Spirit of the Mountain Herd
I’ve just returned from the most amazing working holiday in France, travelling with a herd of 50 semi-wild horses through the Pyrenees mountains. It was a personal journey of self discovery, of trust, of deep listening and curiosity. I learnt about horse and herd behaviour. I learnt how the horses communicate with each other when given the freedom to do so. I learnt how the confident and proud lead horses of the herd were constantly in conversation with the other horses with their energy and body language, managing the group dynamics and addressing the individual needs of the group to preserve harmony and ensure we made it all safely to our destination.

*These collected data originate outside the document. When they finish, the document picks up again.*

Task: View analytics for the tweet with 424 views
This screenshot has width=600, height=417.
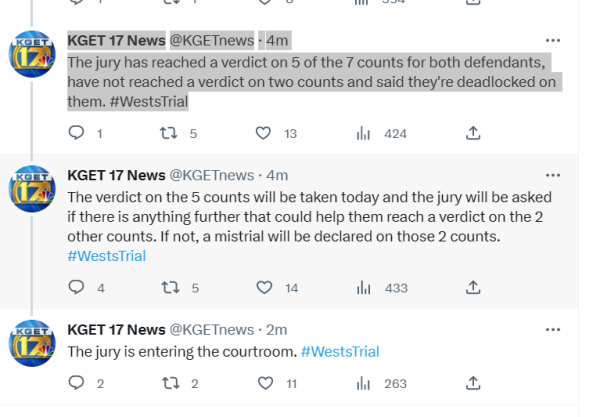Action: (364, 133)
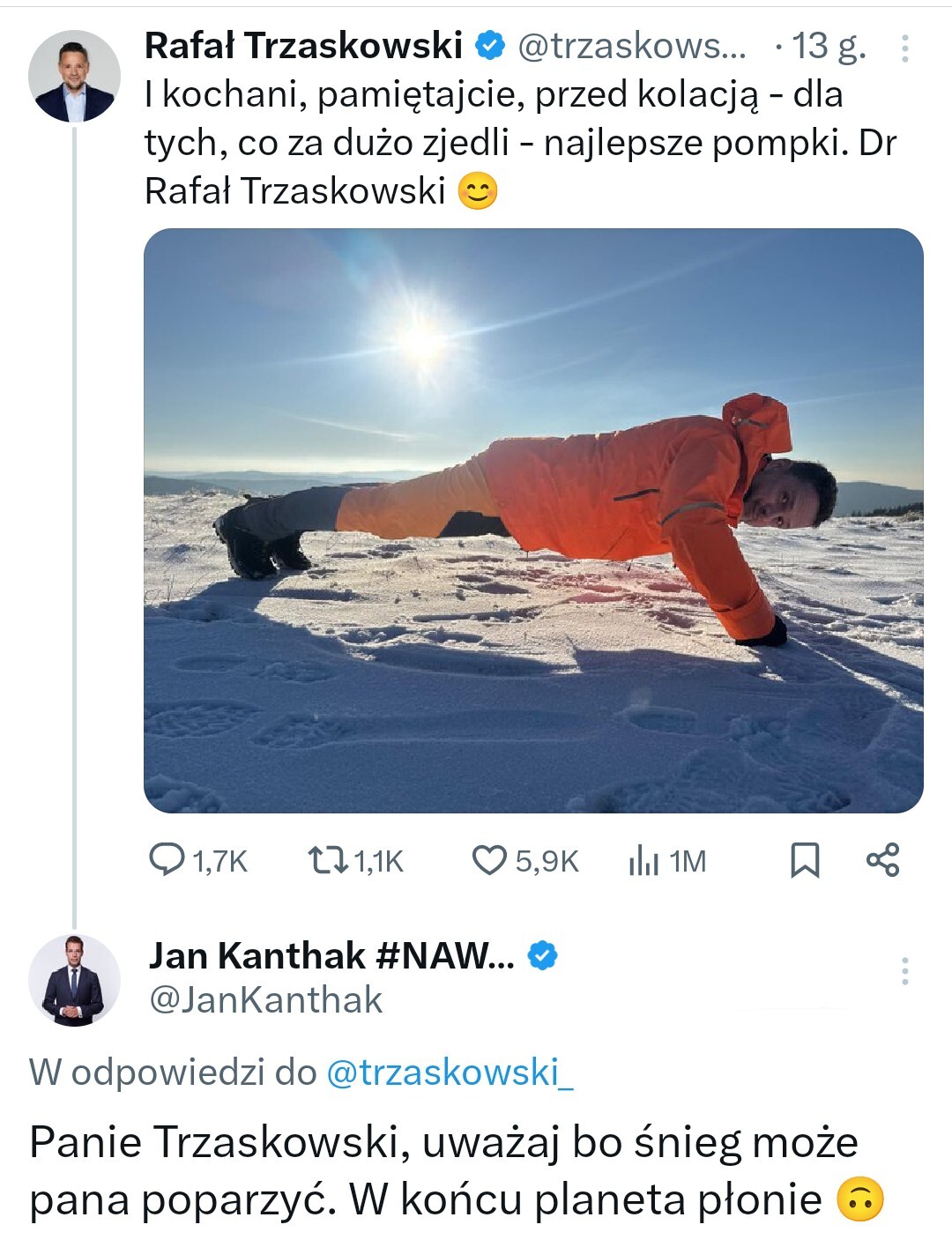Bookmark the Rafał Trzaskowski tweet
This screenshot has width=952, height=1247.
point(804,860)
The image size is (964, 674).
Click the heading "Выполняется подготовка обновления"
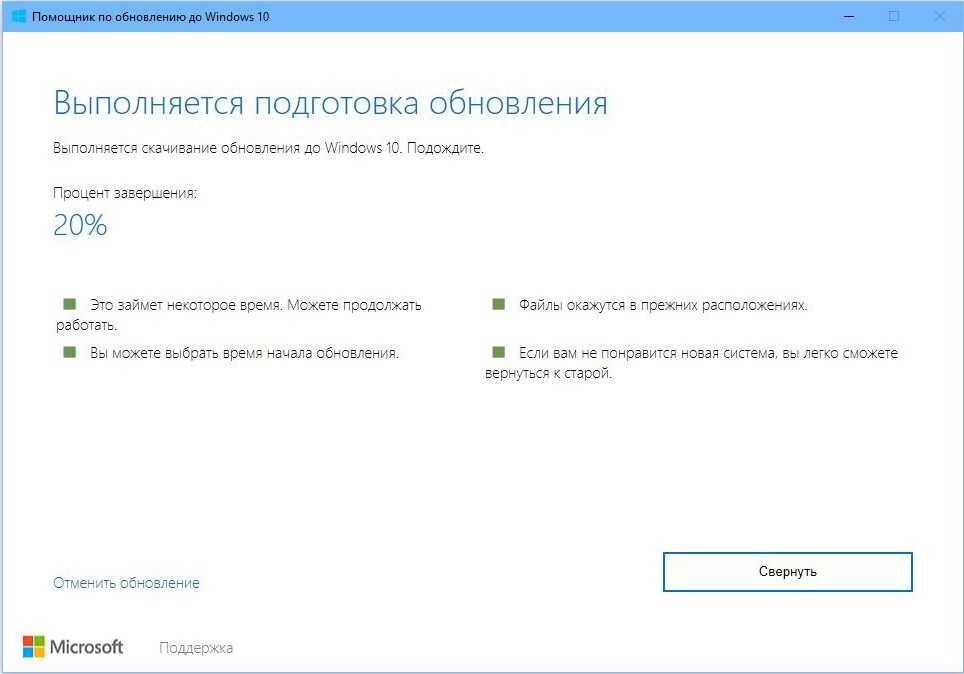click(330, 104)
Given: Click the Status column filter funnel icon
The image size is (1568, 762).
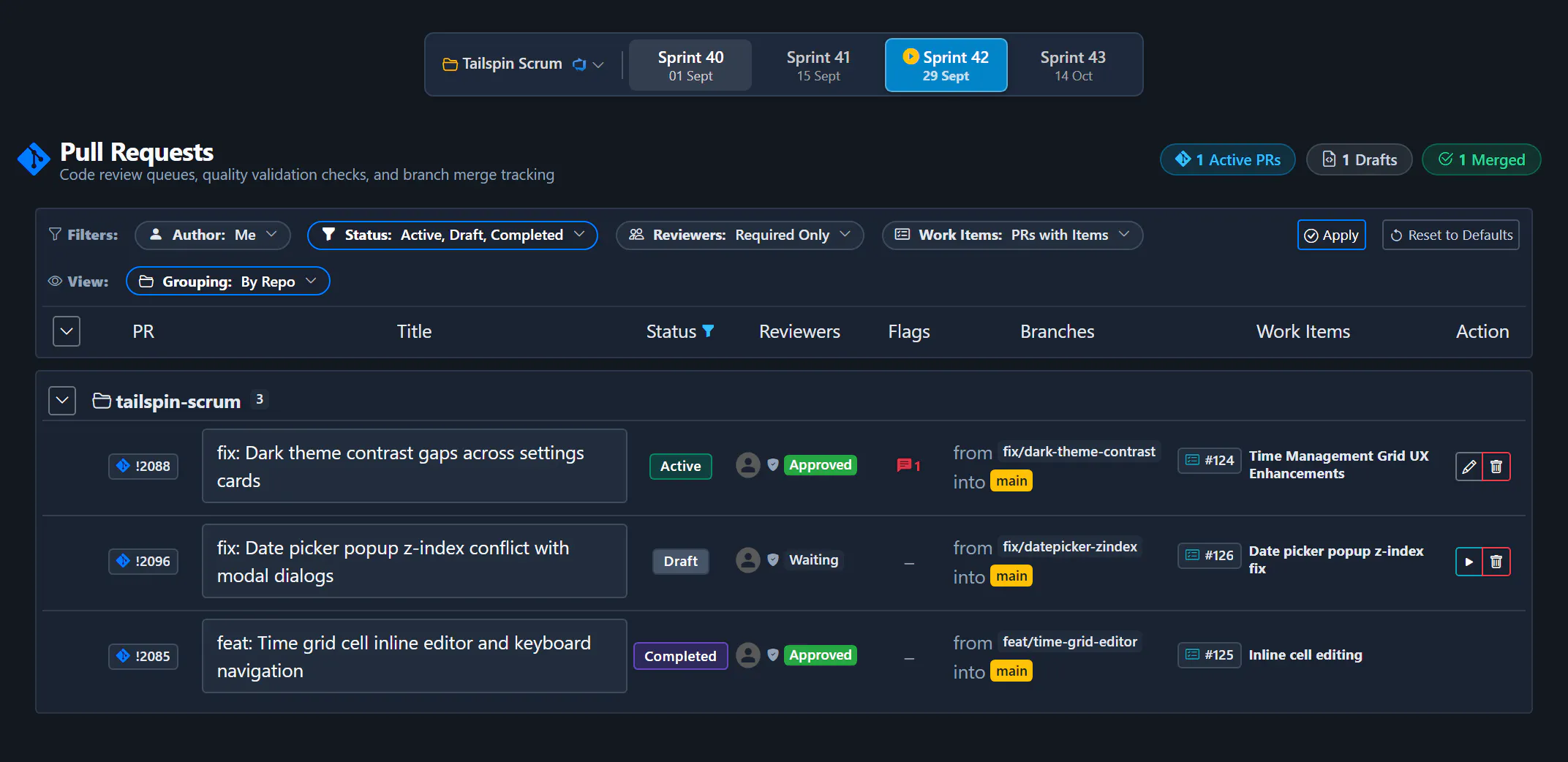Looking at the screenshot, I should click(708, 331).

It was a challenging, exhilarating, joyful, peaceful and at times terrifying experience. For these 10 days I discovered a place and time where the silent and powerful energy of the mountains, and the free spirit of the horses supported me to focus on myself and deepen my personal knowledge and practice of mindfulness, energetic presence and emotional intelligence.

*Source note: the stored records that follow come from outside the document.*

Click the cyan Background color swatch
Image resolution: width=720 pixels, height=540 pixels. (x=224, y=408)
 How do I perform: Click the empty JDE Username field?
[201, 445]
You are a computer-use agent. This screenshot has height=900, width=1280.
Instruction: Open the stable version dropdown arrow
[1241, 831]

I’m sure this will affect my world, my life, my work in so many ways, but for now I thought I would share four key life lessons that I’ve arrived home with:
Letting go of the need to control creates deeper connection.
If you are in a position of control you can force a response or an action but this fundamentally damages the relationship.
Curiosity creates connection.
To build an authentic relationship you must remain curious about the other, and refrain from bringing in your own beliefs, judgement and expectations. When you are open and truly listening to the other, they feel valued. This build trust.
Thoughts are energy.
Every thought we have includes an emotional energy that others can pick up on. Our thoughts can be positive or negative or neutral but even trying to hide them impacts on the relationship. Being conscious of our thoughts helps us to notice the impact and gives us a choice to change the thought.
Replace making a demand with an invitation to have a more successful response.
When we use genuine invitational language (not a demand disguised as an invitation) then the other will feel they have a choice. Choice supports the other to feel relaxed and valued. Then the primal fight/flight mode that kicks in when we feel threatened is turned off and we become more open and receptive to what is being asked of us.
I want to express deep gratitude to the host family that welcomed us into their home and into their world of living and working with the Meren horses. To Paulette, the owner of Ribbleton who was our teacher and tour guide throughout the Horse–Led Adventure, Thank You so much for leading us with such insight, compassion, humour – you are an amazing woman!